#### [DOCUMENT PASSAGE]
(begin)
Support Questions

Find answers, ask questions, and share your expertise
Announcements
Celebrating as our community reaches 100,000 members! Thank you!

I just start learning kafka and spark. I am trying to run a simple program for kafka consumer which saves data in spark DataFrame. But, I get the following error.

avatar
Expert Contributor

I get following error:

Exception in thread "main" java.lang.NoClassDefFoundError: scala/reflect/ClassManifest
at kafka.utils.Log4jController$.<init>(Log4jController.scala:29)
at kafka.utils.Log4jController$.<clinit>(Log4jController.scala)
at kafka.utils.Logging$class.$init$(Logging.scala:29)
at kafka.utils.VerifiableProperties.<init>(VerifiableProperties.scala:24)
at kafka.consumer.ConsumerConfig.<init>(ConsumerConfig.scala:78)
at net.mynet.ReadFileConsumer.main(ReadFileConsumer.java:42)
at sun.reflect.NativeMethodAccessorImpl.invoke0(Native Method)
at sun.reflect.NativeMethodAccessorImpl.invoke(NativeMethodAccessorImpl.java:57)
at sun.reflect.DelegatingMethodAccessorImpl.invoke(DelegatingMethodAccessorImpl.java:43)
at java.lang.reflect.Method.invoke(Method.java:606)
at org.apache.spark.deploy.SparkSubmit$.org$apache$spark$deploy$SparkSubmit$$runMain(SparkSubmit.scala:665)
at org.apache.spark.deploy.SparkSubmit$.doRunMain$1(SparkSubmit.scala:170)
at org.apache.spark.deploy.SparkSubmit$.submit(SparkSubmit.scala:193)
(end)
#### [SET TASK A]
In the Kafka error post, where does the simple consumer program save its data?
#### [SET TASK B]
Rewrite the Kafka error post starting with "at kafka.utils.Log4jController$.<clinit>(Log4jController.scala)" and going on through "at sun.reflect.NativeMethodAccessorImpl.invoke0(Native Method)", putting "KafkaFileConsumer" wherever "ReadFileConsumer" appears.

#### [MATERIAL PROVIDED]
(begin)
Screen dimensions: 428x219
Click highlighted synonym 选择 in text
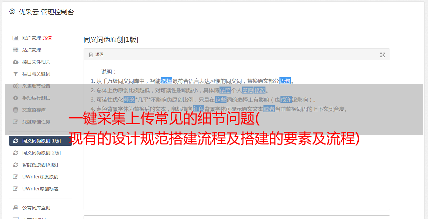pos(167,81)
(end)
#### [RESPONSE A]
In a Spark DataFrame.

#### [RESPONSE B]
at kafka.utils.Log4jController$.<clinit>(Log4jController.scala)
at kafka.utils.Logging$class.$init$(Logging.scala:29)
at kafka.utils.VerifiableProperties.<init>(VerifiableProperties.scala:24)
at kafka.consumer.ConsumerConfig.<init>(ConsumerConfig.scala:78)
at net.mynet.KafkaFileConsumer.main(KafkaFileConsumer.java:42)
at sun.reflect.NativeMethodAccessorImpl.invoke0(Native Method)